I was waiting for David to come home and say, "I've had a terrible day, I can't do this anymore, lets pack up and go back." Usually when we have those conversations the other is strong and keeps us grounded where we are. That day I wished the opposite. I wanted him to come home and be fed up and say the words "Lets go!!" I would of responded with, "Where's the U'haul?" I had reached the point of anger. I was mad. I was angry with the Lord. I told Him I was tired of not seeing the visible fruits of our labor. I told Him I was angry because I felt like He brought us to the middle of no where and said, "Now survive." Every job we thought would be a great opportunity the Lord said, "No." We came with a stock pile and it was dwindling fast. We have no house of our own, still have one car and here we are doing what...?
The Lord obviously knows me so very well...haha. He let me go on and on and on ranting and raving about what I thought we needed to discuss. I needed something tangible to hang on to and He was not giving it to me. Oh, sometimes I can be a brat!! After my half of the day rant, He began to speak. He asked me, "Since when do my fruits have to be tangible to be considered a blessing?" "Is life not a mere blessing in itself?" He said, "Did I not clothe the lilies, and feed the birds?" "Will I then not take care of you too?" He went on to show me our eyes are at all times to be fixed on Him. Our feet are to never get in front of His. He told us from the beginning, this journey was not about us and here I was making it just that... ALL about me.
I was sitting on the front steps when David finally got home. I had tears rolling down my face, knowing the words I wanted him to speak were not going to happen. I know we are here for a purpose but waiting in the middle of the promise being spoken, and it being fulfilled is a tough place. He sat beside me and listened. He watched the brokenness unravel outwardly. Then he spoke. Just like I said when one is weak the other is strong and in that moment he was strong for me. So I picked myself up, dusted myself off and got back on track. I took my eyes off of me and put them back on Him.
Regardless of the unknown, we are learning so much about Him. We are learning to lean not on our own understanding. We are learning His ways have ALWAYS been greater than our own.

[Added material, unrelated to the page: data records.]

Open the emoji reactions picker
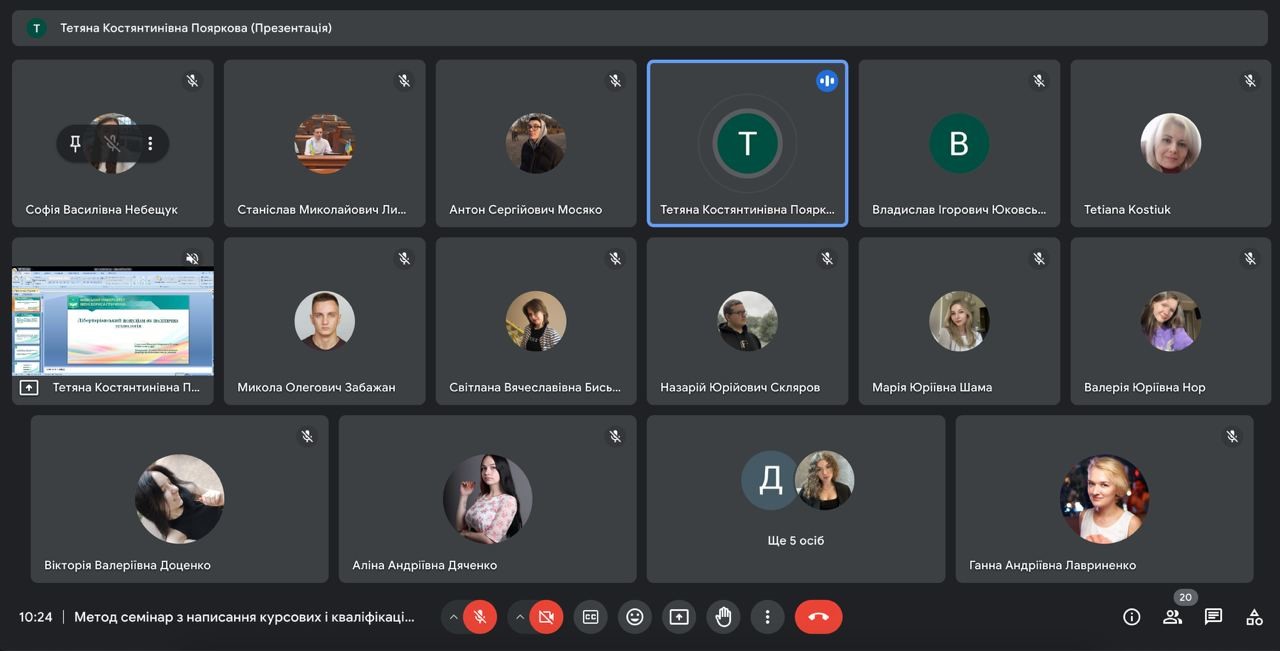1280x651 pixels. pyautogui.click(x=634, y=617)
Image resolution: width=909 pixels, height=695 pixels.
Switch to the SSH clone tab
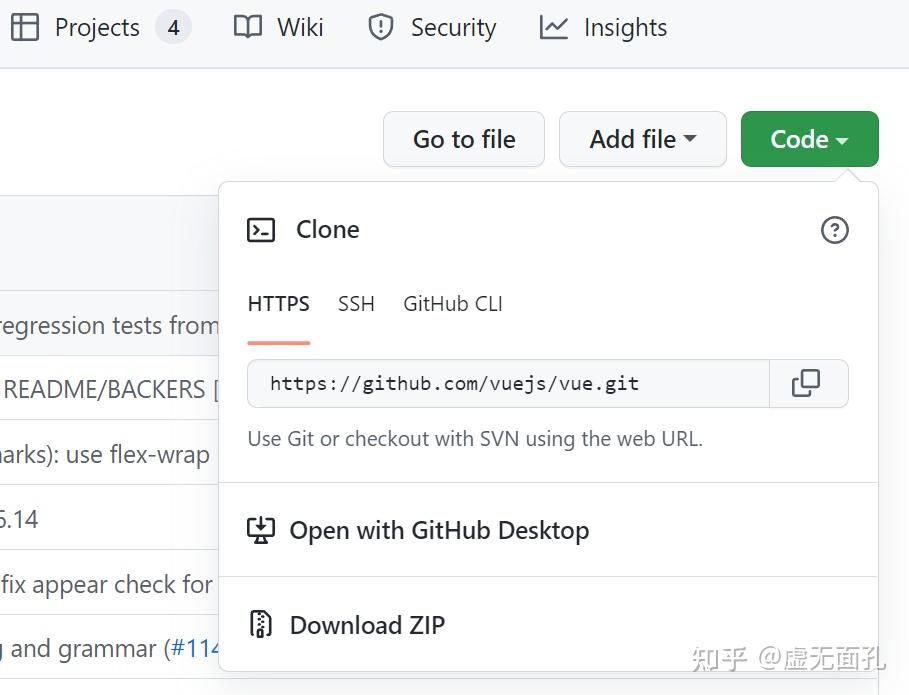coord(356,304)
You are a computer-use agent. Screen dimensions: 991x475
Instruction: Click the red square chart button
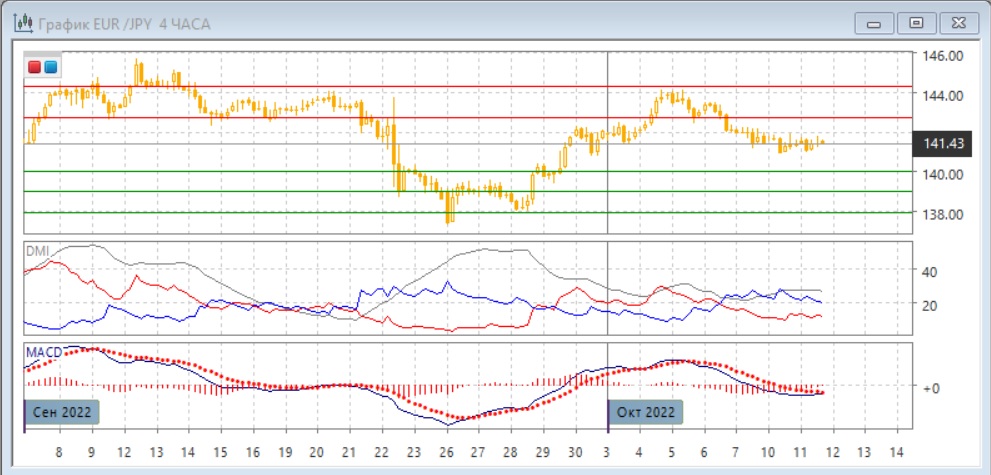point(35,67)
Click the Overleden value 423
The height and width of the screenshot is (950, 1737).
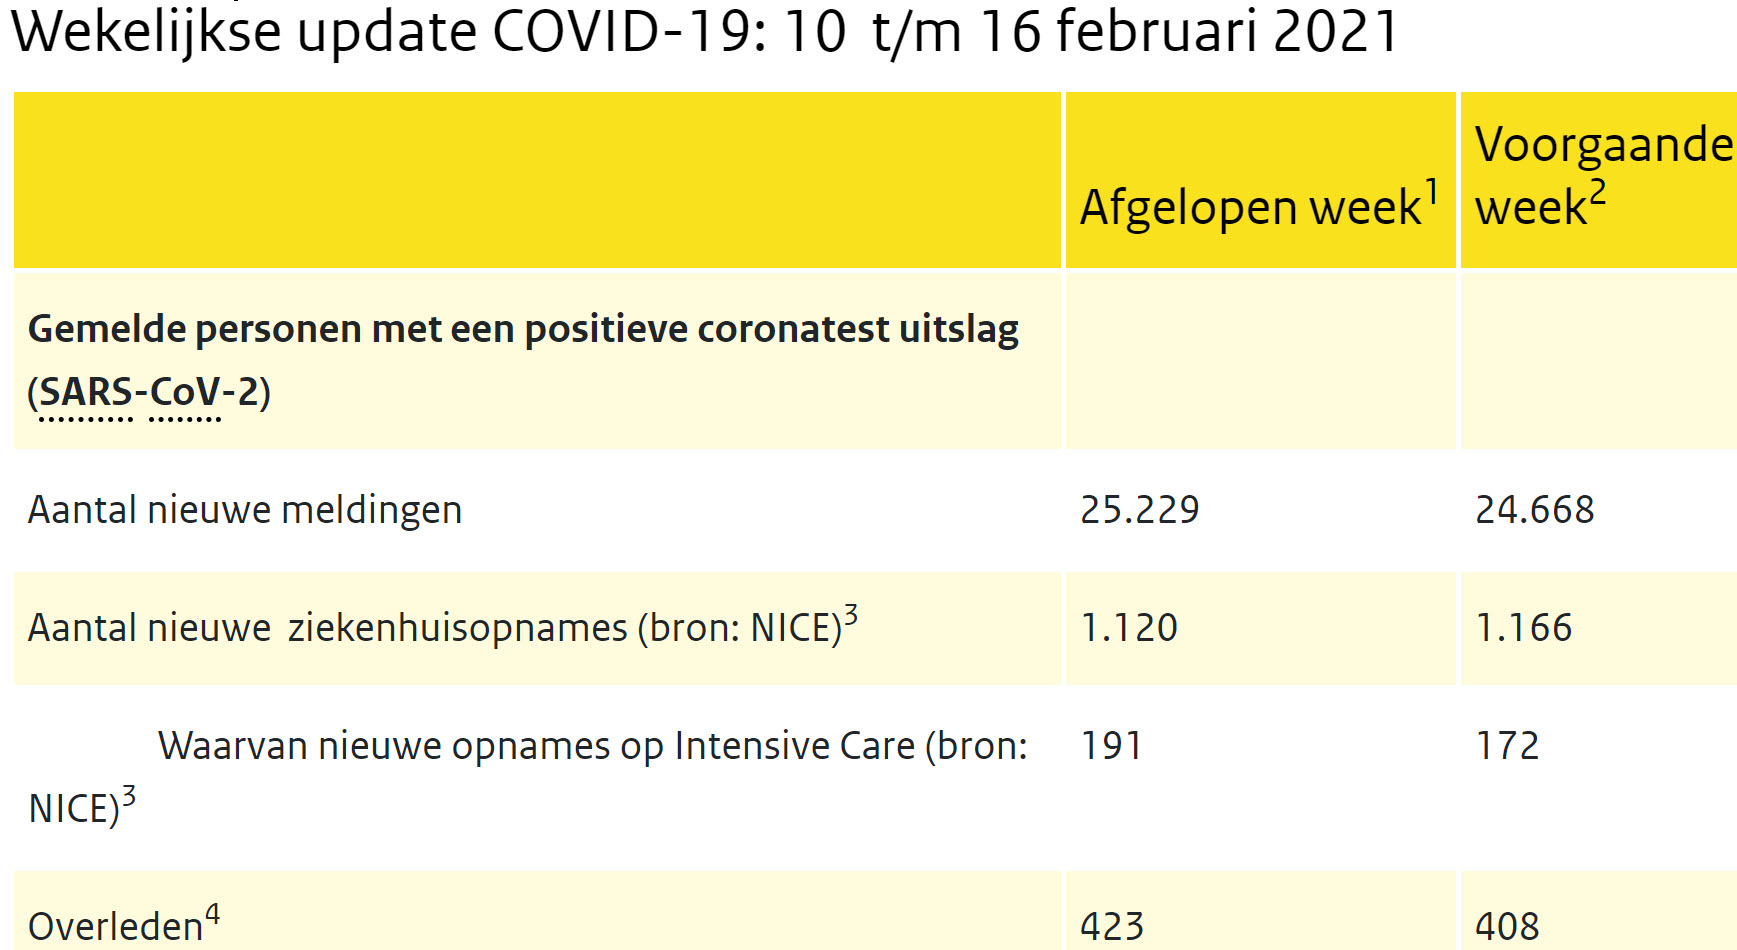coord(1111,927)
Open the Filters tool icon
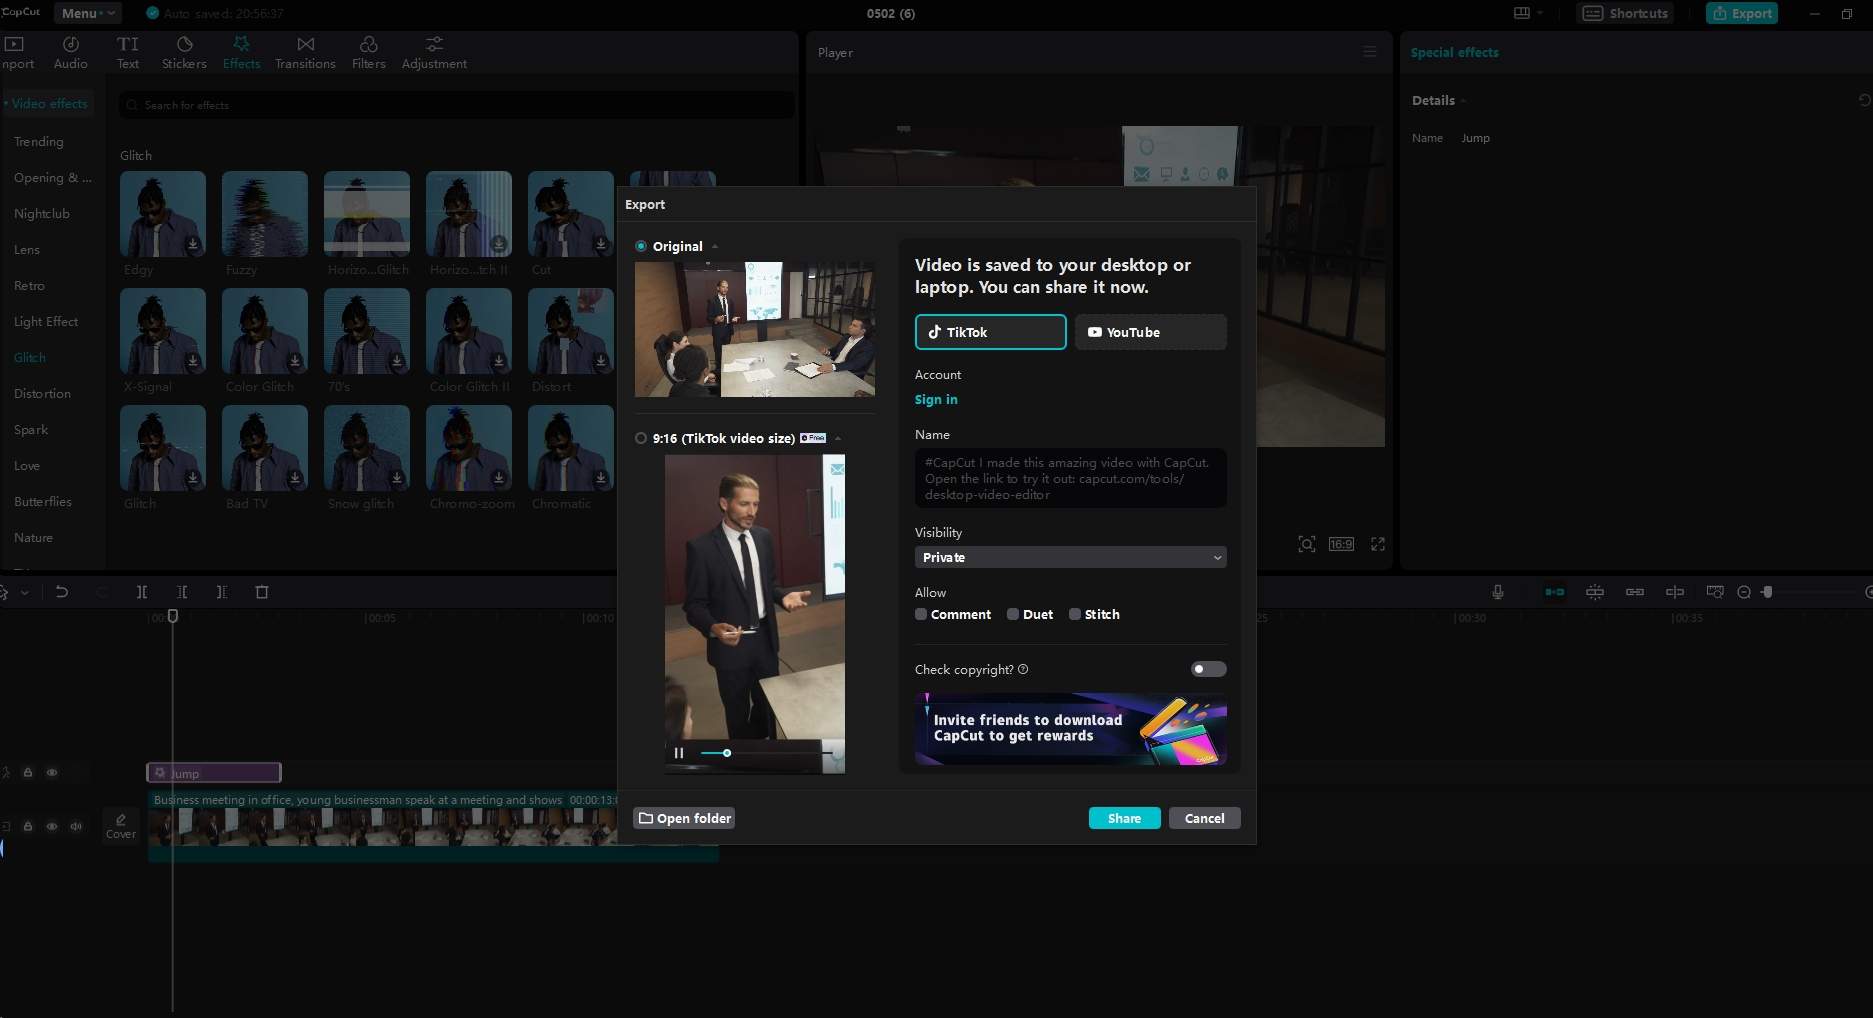 [369, 44]
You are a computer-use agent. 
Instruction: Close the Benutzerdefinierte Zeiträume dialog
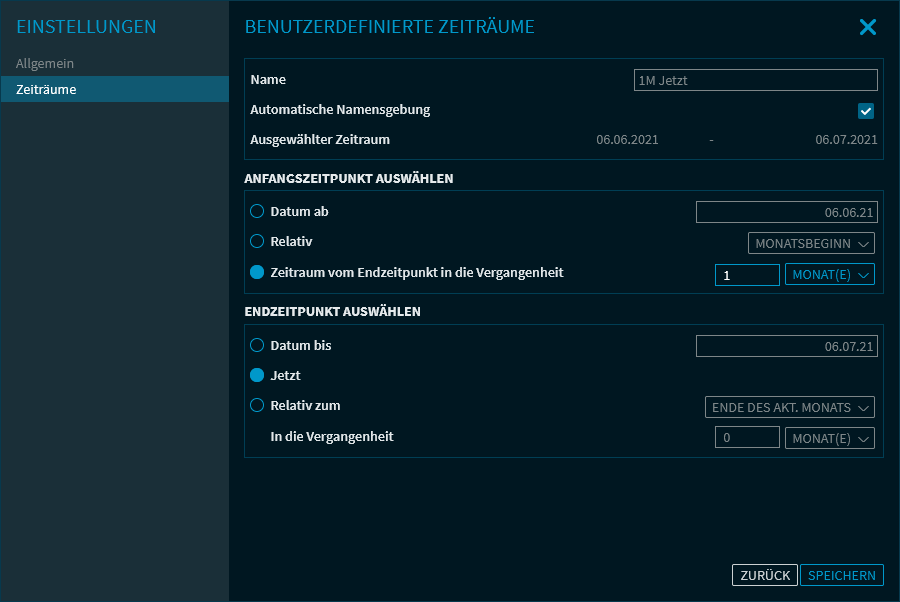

We have learned He is completely in LOVE with us. We have learned faith is the substance of things hoped for and the evidence of things not seen. We have learned, "No means No." We have learned he desires time with us. We have learned HE will provide. No matter what reality says. No matter what our bank account says. No matter what!! We are learning His promises are true. We are standing on His word which is Yes and Amen. We are constantly being reminded don't look ahead. Pay attention to right now and not to miss a single detail.
That day I was given the word, "Stay the course." So, no matter how hard or frustrating it might be, we are pressing onward. We never regret making the move. He never said it would be easy and perfect. So we not only continue for ourselves but for others too. It's not about us. It's all about Him. It's about reminding each of you to " Stay the course," even if it doesn't make sense, He's got you. He loves you so much!! There are so many things He wants to show you and there just might be someone waiting to here your story. So today, we choose to continue even if we don't have all the details. We choose to press on, to carry on and to be persistent.... because at the end of the day...you are worth it to us!!